Verbatim output required. Print the data in full.
=== Begin Enclosure ===
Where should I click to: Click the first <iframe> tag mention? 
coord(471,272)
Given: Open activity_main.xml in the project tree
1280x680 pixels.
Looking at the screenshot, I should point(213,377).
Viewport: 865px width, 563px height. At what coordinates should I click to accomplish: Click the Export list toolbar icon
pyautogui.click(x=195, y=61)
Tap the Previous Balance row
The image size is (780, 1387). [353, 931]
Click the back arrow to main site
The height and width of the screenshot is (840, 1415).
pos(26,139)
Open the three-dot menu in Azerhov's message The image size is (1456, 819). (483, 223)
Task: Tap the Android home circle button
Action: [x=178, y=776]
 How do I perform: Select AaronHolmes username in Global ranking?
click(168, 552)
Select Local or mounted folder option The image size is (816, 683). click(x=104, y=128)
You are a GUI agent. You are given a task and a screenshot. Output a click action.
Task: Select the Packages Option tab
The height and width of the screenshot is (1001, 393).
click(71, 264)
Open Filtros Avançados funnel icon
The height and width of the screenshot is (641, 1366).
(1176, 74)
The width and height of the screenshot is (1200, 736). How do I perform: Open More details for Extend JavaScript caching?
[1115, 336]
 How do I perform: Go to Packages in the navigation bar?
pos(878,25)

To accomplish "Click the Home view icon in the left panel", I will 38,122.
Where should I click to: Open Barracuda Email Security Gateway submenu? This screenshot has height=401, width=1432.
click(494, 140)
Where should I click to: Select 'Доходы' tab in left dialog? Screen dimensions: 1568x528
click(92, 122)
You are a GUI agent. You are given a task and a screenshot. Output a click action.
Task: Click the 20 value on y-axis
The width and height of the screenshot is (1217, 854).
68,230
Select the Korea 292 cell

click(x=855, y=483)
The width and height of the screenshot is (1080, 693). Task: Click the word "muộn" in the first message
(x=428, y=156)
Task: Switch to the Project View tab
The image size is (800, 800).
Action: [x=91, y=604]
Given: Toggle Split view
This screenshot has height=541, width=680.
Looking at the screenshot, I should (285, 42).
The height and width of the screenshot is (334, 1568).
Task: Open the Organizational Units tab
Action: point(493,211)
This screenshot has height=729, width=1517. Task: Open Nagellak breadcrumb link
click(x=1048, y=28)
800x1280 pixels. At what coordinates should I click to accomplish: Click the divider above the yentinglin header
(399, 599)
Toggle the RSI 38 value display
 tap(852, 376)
=== End Enclosure ===
Exercise result:
Where should I click to: Click the first <iframe> tag mention? 
coord(471,272)
Given: Open activity_main.xml in the project tree
1280x680 pixels.
Looking at the screenshot, I should point(213,377).
Viewport: 865px width, 563px height. At what coordinates should I click to accomplish: Click the Export list toolbar icon
pyautogui.click(x=195, y=61)
Tap the Previous Balance row
The image size is (780, 1387). [353, 931]
Click the back arrow to main site
The height and width of the screenshot is (840, 1415).
pos(26,139)
Open the three-dot menu in Azerhov's message The image size is (1456, 819). (483, 223)
Task: Tap the Android home circle button
Action: [x=178, y=776]
 How do I perform: Select AaronHolmes username in Global ranking?
click(168, 552)
Select Local or mounted folder option The image size is (816, 683). click(x=104, y=128)
You are a GUI agent. You are given a task and a screenshot. Output a click action.
Task: Select the Packages Option tab
The height and width of the screenshot is (1001, 393).
click(71, 264)
Open Filtros Avançados funnel icon
The height and width of the screenshot is (641, 1366).
(1176, 74)
The width and height of the screenshot is (1200, 736). How do I perform: Open More details for Extend JavaScript caching?
[1115, 336]
 How do I perform: Go to Packages in the navigation bar?
pos(878,25)

To accomplish "Click the Home view icon in the left panel", I will 38,122.
Where should I click to: Open Barracuda Email Security Gateway submenu? This screenshot has height=401, width=1432.
click(494, 140)
Where should I click to: Select 'Доходы' tab in left dialog? Screen dimensions: 1568x528
click(92, 122)
You are a GUI agent. You are given a task and a screenshot. Output a click action.
Task: Click the 20 value on y-axis
The width and height of the screenshot is (1217, 854).
68,230
Select the Korea 292 cell

click(x=855, y=483)
The width and height of the screenshot is (1080, 693). Task: Click the word "muộn" in the first message
(x=428, y=156)
Task: Switch to the Project View tab
The image size is (800, 800).
Action: [x=91, y=604]
Given: Toggle Split view
This screenshot has height=541, width=680.
Looking at the screenshot, I should (285, 42).
The height and width of the screenshot is (334, 1568).
Task: Open the Organizational Units tab
Action: point(493,211)
This screenshot has height=729, width=1517. Task: Open Nagellak breadcrumb link
click(x=1048, y=28)
800x1280 pixels. At what coordinates should I click to accomplish: Click the divider above the yentinglin header
(399, 599)
Toggle the RSI 38 value display
 tap(852, 376)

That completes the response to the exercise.